Our greatest threat is our only hope.
In the future, a strange fungus has changed nearly everyone into a thoughtless, flesh-eating monster. When a scientist and a teacher find a girl who seems to be immune to the fungus, they all begin a journey to save humanity.
ActorsStarring: Sennia Nanua, Gemma Arterton, Paddy Considine, Glenn Close, Fisayo Akinade, Anamaria Marinca, Anthony Welsh, Joe Lomas, Dominique Tipper, Eli Lane, Joel Sheldon, Will Brooks, Tessa Morris, Abigail Sams, Shay Gutteridge, Elizabeth-Anne Fuller, Callum Lloyd, Alicia Morris, Matthew Smallwood, Macey Ward, Amy Newey, Elise Reed, Joshua Smallwood, Lobna Futers, Stacey Lynn Crowe, Amy Floyd, Pete Buzzsaw Holland, A.k. Steppa, Alex Reed, Richard Price, Alexandria Wright, Ita O'Brien, Ria Lopez, Sean Evans, Ross Green, Daniel Jack Evans, Samantha Rushton, Pamela DeAbreu, Rayn Khan, Matt Adcock, Jim Macie, Daniel Eghan, Laura Marie Howard
I am admittingly not a fan of zombie movies. There are some great ones out there, but for the most part it’s more of the same. However, The Girl with All the Gifts is based on a very good book.

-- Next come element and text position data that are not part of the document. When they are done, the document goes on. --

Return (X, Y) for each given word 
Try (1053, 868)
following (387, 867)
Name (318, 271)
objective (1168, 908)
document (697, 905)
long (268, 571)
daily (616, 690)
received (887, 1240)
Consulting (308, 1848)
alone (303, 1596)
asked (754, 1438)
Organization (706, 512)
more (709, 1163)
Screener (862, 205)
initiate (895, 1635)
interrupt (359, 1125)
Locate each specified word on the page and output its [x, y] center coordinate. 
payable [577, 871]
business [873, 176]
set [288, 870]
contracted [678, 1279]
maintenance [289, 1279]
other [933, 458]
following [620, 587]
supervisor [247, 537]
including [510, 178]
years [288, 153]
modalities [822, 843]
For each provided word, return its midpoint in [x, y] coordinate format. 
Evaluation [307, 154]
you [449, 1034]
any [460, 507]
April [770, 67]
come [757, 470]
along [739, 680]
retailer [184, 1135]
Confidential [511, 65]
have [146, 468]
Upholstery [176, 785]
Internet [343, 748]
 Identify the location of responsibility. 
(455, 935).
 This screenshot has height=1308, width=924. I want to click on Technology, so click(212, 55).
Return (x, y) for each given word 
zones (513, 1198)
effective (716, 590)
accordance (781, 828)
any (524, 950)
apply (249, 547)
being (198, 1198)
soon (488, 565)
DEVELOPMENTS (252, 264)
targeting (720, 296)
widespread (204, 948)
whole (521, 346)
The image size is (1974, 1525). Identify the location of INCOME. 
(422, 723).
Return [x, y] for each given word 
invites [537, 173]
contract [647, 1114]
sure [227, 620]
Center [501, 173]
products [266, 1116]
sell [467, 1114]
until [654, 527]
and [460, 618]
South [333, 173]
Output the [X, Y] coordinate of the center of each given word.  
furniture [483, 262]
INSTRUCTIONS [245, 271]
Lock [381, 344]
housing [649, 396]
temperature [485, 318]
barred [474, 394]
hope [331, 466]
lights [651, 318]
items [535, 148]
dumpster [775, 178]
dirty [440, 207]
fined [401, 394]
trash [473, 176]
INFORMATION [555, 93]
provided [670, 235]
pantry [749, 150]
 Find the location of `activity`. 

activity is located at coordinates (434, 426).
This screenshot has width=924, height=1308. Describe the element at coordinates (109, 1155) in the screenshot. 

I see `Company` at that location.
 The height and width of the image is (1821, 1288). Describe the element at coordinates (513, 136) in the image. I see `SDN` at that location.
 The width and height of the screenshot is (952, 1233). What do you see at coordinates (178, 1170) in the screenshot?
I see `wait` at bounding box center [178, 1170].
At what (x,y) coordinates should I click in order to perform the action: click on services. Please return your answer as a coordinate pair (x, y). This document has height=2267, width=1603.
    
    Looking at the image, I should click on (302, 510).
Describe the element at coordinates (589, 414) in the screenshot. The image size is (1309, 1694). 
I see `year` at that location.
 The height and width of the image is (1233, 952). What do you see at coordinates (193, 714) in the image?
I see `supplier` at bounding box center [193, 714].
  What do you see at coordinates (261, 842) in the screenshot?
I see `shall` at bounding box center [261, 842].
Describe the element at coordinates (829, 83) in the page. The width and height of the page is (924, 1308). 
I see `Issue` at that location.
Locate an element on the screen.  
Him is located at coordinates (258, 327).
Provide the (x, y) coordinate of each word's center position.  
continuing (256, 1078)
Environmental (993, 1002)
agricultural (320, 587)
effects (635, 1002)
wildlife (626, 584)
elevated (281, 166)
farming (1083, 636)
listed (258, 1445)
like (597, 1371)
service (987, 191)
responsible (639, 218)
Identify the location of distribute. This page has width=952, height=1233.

And for the most part, the film manages to stay true to the book. There are some changes, some major and some minor, but it is relatively the same story. What really shifts is the tone, which was adjusted (by necessity) to better fit the film format. The change is by no means bad, but the story feels different played in this different light.
The most obvious change is the pacing. You go from a book that took me personally about 6½ hours to read to a 110-minute movie. The opening sequence of the book is a slow build-up that takes about 1/3 of the page count. As opposed to the movie where that whole sequence is completed in under 30 minutes, closer to 1/4 of the running time. And that is with a bunch of scenes and sub-plots being cut out on top of the faster pacing. The rest of the film follows similar pacing changes.
Then there is the tone. The book starts out from Melanie’s POV. We do see scenes excluding her, more often as the book goes on, but it primarily focuses on her. The wording used is being given by a kid. Even though we know the world is dreary and bleak now, we are still seeing it through the bright eyes of a child. The movie does not, really cannot, do that. The audience gets a full, direct visual of how messed up all this is from the very first frame. That level of post-apocalypse bleakness is a lot more direct thanks to the visual element.
And then there are the story changes. Anytime a book is adapted to a film, this happens. And for The Girl with All the Gifts, it is pretty low-key. The changes could have been much, much worse. There are two major changes, the first of which is a character’s backstory being cut. It was not necessarily essential to the plot, but it would have helped a lot. The other big change was the ending. While the end result is ultimately the same, the way it plays out is a bit darker. It is pretty equal in quality compared to the book, but some people seem to prefer one vs. the other. Overall, The Girl with All the Gifts is one of the better book adaptations out there and a great way to experience this story if you do not want to read through a slow-burn horror novel.